1Max-Planck Institute for Informatics Stuhlsatzenhausweg 85, D-66123 Saarbrücken, Germany
2Department of Urology, Heinrich-Heine University D-40225 Düsseldorf, Germany
3Department of Neuropathology, Charité, Humboldt University D-13353 Berlin, Germany
4Department of Urology and Pediatric Urology, University of the Saarland D-66421 Homburg/Saar, Germany
*To whom correspondence should be addressed.
Motivation: In cancer research, prediction of time to death or relapse is important for a meaningful tumor classification and selecting appropriate therapies. Survival prognosis is typically based on clinical and histological parameters. There is increasing interest in identifying genetic markers that better capture the status of a tumor in order to improve on existing predictions. The accumulation of genetic alterations during tumor progression can be used for the assessment of the genetic status of the tumor. For modeling dependences between the genetic events, evolutionary tree models have been applied.

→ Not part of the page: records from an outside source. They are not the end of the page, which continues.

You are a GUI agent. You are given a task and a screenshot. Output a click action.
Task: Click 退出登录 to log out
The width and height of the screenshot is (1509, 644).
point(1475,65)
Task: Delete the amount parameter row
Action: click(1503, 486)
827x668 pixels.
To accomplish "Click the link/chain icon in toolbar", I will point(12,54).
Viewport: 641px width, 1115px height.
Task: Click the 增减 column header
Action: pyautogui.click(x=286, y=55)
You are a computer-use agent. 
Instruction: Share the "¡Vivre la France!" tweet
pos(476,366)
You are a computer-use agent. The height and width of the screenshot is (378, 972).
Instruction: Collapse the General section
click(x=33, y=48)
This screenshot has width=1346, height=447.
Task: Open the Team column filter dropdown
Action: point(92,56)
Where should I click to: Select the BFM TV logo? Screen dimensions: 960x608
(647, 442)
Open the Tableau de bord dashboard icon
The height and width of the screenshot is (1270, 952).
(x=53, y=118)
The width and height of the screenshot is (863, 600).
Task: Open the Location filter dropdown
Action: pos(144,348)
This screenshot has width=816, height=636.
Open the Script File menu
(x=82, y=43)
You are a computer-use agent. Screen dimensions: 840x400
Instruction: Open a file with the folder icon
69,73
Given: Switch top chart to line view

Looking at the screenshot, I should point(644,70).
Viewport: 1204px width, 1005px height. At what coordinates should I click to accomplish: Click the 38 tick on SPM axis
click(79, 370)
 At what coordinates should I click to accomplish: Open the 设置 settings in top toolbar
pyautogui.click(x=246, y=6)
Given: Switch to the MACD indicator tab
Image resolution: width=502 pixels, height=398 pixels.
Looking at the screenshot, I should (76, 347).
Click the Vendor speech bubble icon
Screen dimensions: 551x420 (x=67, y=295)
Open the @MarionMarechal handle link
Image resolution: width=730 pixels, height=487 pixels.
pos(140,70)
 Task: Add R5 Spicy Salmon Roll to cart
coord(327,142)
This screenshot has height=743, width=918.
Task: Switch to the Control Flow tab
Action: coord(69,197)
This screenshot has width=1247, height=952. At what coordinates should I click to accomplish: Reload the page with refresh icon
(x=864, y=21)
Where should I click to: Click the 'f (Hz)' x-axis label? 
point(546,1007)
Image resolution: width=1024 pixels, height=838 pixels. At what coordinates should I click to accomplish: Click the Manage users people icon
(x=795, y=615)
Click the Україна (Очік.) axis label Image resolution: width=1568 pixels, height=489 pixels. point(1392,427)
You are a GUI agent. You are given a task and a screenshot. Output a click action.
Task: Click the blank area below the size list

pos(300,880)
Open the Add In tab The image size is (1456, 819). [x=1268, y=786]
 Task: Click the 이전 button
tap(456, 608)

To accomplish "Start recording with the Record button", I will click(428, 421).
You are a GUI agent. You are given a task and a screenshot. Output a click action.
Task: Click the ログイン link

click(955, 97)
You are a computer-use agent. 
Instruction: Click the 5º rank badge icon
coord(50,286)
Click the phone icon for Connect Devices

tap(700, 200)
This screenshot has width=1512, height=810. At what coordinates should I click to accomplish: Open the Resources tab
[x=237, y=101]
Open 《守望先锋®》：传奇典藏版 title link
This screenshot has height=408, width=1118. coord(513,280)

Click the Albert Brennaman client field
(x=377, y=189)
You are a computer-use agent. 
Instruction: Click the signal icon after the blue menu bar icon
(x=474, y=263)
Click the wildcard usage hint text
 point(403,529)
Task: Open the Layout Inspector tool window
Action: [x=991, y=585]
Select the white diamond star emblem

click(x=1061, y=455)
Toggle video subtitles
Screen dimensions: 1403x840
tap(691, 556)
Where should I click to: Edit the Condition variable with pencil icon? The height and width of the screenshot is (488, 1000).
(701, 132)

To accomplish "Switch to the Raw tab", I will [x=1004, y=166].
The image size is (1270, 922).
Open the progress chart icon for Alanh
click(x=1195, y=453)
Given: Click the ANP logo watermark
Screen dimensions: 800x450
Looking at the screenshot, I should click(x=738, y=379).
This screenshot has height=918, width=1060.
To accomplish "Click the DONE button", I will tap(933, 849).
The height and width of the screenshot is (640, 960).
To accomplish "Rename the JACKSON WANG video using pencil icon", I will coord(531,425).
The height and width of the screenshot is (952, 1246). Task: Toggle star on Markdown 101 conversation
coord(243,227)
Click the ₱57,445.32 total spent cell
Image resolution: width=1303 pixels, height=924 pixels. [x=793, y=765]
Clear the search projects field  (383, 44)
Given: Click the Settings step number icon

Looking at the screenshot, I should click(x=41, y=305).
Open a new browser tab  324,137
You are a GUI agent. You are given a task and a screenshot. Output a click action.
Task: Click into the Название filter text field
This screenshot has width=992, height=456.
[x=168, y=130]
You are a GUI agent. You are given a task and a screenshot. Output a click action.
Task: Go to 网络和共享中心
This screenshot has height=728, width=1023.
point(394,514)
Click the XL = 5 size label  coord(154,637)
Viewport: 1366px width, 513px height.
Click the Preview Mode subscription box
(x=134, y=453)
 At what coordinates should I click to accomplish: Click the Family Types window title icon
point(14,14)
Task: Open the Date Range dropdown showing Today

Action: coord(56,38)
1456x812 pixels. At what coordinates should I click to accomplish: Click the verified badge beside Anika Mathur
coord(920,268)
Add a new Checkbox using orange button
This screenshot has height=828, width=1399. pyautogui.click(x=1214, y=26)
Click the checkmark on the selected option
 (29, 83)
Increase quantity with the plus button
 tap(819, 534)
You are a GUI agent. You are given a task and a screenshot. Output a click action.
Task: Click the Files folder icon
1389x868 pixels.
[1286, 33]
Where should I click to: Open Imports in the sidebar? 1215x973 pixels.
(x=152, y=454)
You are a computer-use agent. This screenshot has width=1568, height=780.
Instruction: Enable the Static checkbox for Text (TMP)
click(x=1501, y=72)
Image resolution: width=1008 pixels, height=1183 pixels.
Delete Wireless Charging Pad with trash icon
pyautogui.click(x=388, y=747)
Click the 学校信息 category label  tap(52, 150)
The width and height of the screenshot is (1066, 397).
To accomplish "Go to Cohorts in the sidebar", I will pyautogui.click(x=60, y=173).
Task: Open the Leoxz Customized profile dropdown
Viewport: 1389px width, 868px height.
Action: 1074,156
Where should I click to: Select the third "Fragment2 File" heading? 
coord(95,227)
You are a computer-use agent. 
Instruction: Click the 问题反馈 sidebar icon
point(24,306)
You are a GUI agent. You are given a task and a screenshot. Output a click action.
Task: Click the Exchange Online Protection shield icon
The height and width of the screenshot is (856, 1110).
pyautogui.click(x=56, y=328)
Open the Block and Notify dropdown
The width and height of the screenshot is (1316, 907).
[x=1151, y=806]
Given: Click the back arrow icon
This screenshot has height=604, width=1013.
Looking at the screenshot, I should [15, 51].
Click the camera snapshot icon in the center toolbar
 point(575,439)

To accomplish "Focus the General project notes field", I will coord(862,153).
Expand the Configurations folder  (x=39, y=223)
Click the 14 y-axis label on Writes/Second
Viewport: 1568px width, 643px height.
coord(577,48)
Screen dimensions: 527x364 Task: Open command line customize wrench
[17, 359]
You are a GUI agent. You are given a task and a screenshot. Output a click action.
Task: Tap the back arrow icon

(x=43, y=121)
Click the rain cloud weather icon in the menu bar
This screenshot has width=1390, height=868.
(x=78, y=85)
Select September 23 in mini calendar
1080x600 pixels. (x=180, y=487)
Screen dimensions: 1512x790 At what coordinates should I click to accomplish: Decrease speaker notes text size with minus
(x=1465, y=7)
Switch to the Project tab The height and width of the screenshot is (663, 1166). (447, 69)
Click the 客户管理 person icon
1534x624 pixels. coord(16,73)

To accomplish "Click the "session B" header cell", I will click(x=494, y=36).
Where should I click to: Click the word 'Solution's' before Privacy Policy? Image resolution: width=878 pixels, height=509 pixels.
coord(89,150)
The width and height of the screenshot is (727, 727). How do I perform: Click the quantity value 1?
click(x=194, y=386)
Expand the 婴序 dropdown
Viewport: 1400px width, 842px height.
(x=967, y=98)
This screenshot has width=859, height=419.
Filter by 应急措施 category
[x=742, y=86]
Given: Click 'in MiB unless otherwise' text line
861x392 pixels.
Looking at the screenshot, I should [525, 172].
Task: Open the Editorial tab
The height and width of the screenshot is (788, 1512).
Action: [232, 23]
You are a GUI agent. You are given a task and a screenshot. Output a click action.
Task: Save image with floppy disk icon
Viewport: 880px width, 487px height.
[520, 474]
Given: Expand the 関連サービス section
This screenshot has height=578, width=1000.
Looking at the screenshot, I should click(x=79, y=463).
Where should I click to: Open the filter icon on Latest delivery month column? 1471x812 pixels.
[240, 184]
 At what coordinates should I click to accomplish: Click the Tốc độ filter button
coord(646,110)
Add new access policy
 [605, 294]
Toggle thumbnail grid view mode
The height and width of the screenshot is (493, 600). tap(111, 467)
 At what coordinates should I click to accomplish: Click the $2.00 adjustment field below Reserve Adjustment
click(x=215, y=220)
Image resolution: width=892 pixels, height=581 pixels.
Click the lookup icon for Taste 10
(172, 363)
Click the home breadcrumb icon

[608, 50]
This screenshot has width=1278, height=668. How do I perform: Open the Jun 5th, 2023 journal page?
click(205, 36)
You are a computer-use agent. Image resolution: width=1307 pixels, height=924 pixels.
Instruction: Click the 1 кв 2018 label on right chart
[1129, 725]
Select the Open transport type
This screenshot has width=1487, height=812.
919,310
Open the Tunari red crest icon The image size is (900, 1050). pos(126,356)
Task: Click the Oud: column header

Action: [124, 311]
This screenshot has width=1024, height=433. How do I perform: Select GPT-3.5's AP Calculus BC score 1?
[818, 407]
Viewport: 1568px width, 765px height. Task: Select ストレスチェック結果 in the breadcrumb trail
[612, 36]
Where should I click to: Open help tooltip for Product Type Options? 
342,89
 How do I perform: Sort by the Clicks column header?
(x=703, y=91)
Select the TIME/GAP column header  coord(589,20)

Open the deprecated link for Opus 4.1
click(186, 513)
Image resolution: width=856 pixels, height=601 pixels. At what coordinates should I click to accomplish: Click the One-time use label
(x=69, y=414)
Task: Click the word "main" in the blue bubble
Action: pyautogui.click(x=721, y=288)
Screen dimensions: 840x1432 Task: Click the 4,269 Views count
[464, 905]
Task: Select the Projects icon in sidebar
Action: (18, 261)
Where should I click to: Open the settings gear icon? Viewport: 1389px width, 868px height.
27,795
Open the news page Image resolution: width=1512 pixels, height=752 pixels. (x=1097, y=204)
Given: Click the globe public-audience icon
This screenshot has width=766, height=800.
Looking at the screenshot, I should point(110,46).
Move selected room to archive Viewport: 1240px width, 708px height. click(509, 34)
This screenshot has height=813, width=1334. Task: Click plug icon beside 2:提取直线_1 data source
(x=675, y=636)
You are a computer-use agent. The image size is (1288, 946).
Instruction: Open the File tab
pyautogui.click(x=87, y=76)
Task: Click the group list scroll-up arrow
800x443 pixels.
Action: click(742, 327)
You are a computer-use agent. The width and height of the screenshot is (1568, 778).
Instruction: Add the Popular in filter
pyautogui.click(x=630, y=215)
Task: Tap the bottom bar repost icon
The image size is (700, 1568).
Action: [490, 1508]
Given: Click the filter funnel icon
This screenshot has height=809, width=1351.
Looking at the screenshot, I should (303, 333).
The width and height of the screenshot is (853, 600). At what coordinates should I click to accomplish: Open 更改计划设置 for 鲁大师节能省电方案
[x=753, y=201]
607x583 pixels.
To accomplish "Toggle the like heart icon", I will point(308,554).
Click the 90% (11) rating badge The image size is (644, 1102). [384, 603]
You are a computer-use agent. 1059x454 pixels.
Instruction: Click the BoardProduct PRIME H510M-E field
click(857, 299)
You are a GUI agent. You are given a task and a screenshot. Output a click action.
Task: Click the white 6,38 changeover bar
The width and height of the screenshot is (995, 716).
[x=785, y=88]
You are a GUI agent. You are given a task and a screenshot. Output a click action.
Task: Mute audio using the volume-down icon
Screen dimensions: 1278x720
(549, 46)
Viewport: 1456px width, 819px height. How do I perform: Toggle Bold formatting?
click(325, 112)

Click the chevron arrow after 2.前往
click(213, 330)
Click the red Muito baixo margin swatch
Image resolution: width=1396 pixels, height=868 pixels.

Results: Mixture models of oncogenetic trees provide a probabilistic framework for the estimation of typical pathogenetic routes. From these models we derive a genetic progression score (GPS) that estimates the genetic status of a tumor. GPS is calculated for glioblastoma patients from loss of heterozygosity measurements and for prostate cancer patients from comparative genomic hybridization measurements. Cox proportional hazard models are then fitted to observed survival times of glioblastoma patients and to times until PSA relapse following radical prostatectomy of prostate cancer patients. It turns out that the genetically defined GPS is predictive even after adjustment for classical clinical markers and thus can be considered a medically relevant prognostic factor.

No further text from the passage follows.